GEP als strategische Planung

Für den Betrieb und Werterhalt der kapitalintensiven, langlebigen und mehrheitlich unsichtbaren Abwasseranlagen ist eine stabile und langfristige Planung wichtig – das Infrastrukturmanagement. Dieses umfasst nebst der Infrastruktur zur Siedlungsentwässerung die weiteren Netzinfrastrukturen wie Trinkwasser, Strom etc.

Ein wichtiges Hilfsmittel zur Erarbeitung einer Infrastrukturstrategie bildet das Handbuch Infrastrukturmanagement (2014) von VSA und SVKI. Es kann beim Schweizerischen Verband Kommunale Infrastruktur bezogen werden.

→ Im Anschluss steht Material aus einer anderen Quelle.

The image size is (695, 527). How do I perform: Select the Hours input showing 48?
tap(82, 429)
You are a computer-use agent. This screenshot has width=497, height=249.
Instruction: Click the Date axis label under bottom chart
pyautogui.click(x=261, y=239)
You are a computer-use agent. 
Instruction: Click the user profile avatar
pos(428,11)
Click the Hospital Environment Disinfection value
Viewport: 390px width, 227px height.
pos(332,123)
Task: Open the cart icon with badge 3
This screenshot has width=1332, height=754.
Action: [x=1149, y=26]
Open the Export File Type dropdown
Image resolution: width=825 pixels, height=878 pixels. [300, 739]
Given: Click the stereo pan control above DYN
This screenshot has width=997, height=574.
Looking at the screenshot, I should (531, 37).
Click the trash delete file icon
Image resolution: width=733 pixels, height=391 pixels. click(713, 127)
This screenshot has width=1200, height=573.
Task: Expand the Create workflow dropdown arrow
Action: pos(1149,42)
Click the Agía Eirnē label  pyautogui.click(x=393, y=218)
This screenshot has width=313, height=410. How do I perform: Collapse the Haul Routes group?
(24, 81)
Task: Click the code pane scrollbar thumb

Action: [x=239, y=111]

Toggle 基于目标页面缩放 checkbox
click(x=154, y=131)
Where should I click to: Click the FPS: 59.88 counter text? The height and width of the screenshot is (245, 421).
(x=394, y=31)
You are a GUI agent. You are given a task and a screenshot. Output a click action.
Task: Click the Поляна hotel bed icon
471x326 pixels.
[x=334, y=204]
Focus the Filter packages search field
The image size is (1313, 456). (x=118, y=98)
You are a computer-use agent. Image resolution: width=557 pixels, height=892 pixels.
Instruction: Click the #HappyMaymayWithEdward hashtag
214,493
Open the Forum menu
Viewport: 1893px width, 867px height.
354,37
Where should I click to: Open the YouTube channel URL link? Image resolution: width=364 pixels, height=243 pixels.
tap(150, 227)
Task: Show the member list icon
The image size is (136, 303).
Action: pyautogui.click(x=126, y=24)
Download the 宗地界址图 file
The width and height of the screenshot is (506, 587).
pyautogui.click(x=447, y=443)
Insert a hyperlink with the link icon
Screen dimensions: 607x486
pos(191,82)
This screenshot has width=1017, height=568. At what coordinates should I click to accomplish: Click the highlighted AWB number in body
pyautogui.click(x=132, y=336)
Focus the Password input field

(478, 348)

Mit der Generellen Entwässerungsplanung (GEP) werden im Bereich der Siedlungsentwässerung die strategische Planung angegangen, die nötigen Massnahmen definiert und deren Umsetzung zeitlich festgelegt – sie bildet das Herzstück des Infrastrukturmanagements Siedlungsentwässerung. Die GEP gewährleistet einen sachgemässen Gewässerschutz und eine zweckmässige Siedlungsentwässerung. Die Erarbeitung der Entwässerungsplanung erfolgt in verschiedenen Teilprojekten. Das Produkt dieser Projekte (Pläne, Berichte etc.) wird summarisch als „GEP“ bezeichnet. Die kommunalen GEP jeder Gemeinde werden dabei ergänzt durch regionale GEP, in denen auf Stufe Verband resp. ARA-Einzugsgebiet insbesondere konzeptionelle Vorgaben zur Kanalnetzbewirtschaftung festgelegt sind.

Die GEP werden ergänzt durch weitere Aufgaben des Infrastrukturmanagements, die eine unterschiedliche Periodizität aufweisen:

  • Daueraufgaben
    Unter Daueraufgaben sind Aufgaben zu verstehen, die den Betrieb und laufenden Unterhalt der beste-henden Anlagen sichern. Dazu gehören beispielsweise die Bearbeitung von Gewässerschutzbewilligun-gen, der betriebliche Unterhalt der Kanalisation und die laufende Nachführung des Datenbestandes Siedlungsentwässerung.
  • Periodische Aufgaben
    Diese Aufgaben sind für ein effektives Management der Siedlungsentwässerung wichtig, sie fallen aber nicht täglich oder in einem vergleichbaren Rhythmus an. Zu dieser Kategorie gehören z.B. die jährlich durchzuführende Budgetierung / Finanzplanung, die Massnahmenüberprüfung (bspw. im Rahmen eines GEP-Checks) oder auch das Inkasso der Abwassergebühren.
  • Seltene Aufgaben
    Darunter fallen zum Beispiel die Überarbeitungen von GEP-Teilprojekten nach Bedarf. Sie haben den Charakter eines Projektes und sind mehr oder weniger seltene und zeitlich befristete Aufgaben.
Schema des Zusammenspiels der verschiedenen Aufgaben des GEP mit unterschiedlicher Periodizität.
Die Abbildung zeigt schematisch das Zusammenspiel der verschiedenen Aufgaben des GEP mit unterschiedlicher Periodizität.
Titelblatt des GEP-Musterpflichtenhefts

Für die Aktualisierung der Erst-GEP stellt der VSA seit 2010 das Musterpflichtenheft für den Generellen Entwässerungsplan (GEP)» zur Verfügung. Das Musterpflichtenheft wurde im 2020 bezüglich aller Referenzen aktualisiert. Die Abstimmung auf die überarbeitete Wegleitung GEP-Daten und die Richtlinie Abwasserbewirtschaftung bei Regenwetter (2019) sowie die Einarbeitung neuer Themen wie z.B. den Umgang mit Oberflächenabfluss ist für den Zeitraum 2021 bis 2023 geplant.

Als Ergänzung zum GEP-Musterpflichtenheft bietet der VSA den Kurs Fachperson GEP an.

Datenmanagement

Der professionellen Datenbewirtschaftung kommt im Infrastrukturmanagement eine zentrale Rolle zu. Dies gilt ganz besonders für die Siedlungsentwässerung, weil sie eine Vielzahl von Aufgaben, Akteuren und Zuständigkeiten umfasst. Damit die Daten kongruent sind und jederzeit für den Betrieb, die GEP und für andere Planungen verfügbar sind, müssen sie einheitlich strukturiert sein, korrekt erhoben und regelmässig nachgeführt werden. Nützliche Informationen zum Datenmanagement finden sich hier.

Damit die für die Datenbewirtschaftung verantwortlichen Personen in Ingenieurbüros, Gemeinden und Abwasserverbänden das erforderliche Fachwissen erlangen können, bietet der VSA den Kurs Fachperson Daten an.